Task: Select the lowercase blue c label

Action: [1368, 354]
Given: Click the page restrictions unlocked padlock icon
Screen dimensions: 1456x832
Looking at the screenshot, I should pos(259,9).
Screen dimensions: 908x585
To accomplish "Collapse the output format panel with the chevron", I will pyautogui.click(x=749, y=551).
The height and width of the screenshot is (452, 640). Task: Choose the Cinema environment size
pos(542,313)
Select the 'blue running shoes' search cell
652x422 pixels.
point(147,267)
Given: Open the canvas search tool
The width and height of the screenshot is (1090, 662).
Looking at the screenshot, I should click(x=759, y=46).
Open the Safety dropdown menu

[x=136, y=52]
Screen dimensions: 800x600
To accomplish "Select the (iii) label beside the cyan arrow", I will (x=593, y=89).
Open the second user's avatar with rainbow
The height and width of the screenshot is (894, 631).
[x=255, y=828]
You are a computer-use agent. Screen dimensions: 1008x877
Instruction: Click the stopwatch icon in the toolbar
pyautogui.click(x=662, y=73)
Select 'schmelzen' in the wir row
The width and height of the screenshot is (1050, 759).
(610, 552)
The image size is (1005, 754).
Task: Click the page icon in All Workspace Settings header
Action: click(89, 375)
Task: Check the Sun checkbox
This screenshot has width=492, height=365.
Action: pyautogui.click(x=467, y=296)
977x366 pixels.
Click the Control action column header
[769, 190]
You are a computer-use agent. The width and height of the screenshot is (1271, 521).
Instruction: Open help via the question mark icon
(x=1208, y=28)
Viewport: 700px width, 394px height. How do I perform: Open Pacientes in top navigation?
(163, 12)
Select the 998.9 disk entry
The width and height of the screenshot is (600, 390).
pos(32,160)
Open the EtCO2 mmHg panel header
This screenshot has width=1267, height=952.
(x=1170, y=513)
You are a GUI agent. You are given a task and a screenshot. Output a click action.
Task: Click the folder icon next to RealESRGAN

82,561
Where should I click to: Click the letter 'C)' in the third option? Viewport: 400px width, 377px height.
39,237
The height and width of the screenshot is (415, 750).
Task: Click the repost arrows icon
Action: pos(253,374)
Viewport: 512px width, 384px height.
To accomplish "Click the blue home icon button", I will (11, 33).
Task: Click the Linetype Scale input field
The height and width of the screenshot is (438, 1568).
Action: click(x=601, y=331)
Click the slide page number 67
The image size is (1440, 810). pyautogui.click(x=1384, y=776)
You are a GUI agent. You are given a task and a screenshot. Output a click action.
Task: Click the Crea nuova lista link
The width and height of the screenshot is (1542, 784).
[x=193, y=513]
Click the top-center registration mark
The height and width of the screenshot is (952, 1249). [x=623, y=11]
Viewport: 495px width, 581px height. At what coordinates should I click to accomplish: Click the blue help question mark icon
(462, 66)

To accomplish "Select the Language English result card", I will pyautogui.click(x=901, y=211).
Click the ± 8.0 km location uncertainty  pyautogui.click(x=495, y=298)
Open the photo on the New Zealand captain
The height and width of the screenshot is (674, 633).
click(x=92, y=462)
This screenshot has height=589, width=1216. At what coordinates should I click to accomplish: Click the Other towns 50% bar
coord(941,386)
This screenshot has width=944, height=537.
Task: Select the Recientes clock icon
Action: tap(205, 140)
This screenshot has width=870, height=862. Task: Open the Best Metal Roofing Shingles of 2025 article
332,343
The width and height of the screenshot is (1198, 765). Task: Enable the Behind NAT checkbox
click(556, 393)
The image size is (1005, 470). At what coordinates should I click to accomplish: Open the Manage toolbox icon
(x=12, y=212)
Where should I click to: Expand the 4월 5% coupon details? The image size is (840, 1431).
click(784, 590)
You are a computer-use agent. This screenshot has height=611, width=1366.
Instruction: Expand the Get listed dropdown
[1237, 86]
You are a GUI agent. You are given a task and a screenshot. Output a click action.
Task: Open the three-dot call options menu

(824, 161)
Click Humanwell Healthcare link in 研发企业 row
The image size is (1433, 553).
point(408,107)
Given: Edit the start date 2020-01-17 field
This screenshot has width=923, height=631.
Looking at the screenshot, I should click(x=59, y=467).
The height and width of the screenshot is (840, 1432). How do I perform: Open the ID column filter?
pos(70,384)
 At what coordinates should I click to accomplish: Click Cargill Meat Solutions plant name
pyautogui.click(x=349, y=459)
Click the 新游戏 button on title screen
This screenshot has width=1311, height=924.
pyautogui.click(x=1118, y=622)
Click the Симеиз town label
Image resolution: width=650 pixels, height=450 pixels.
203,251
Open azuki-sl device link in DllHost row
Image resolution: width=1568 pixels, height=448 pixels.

To do:
Select and copy each line from the data that includes the word "panel".

Output for this task:
To accomplish "Collapse the output format panel with the chevron", I will pyautogui.click(x=749, y=551).
Open the EtCO2 mmHg panel header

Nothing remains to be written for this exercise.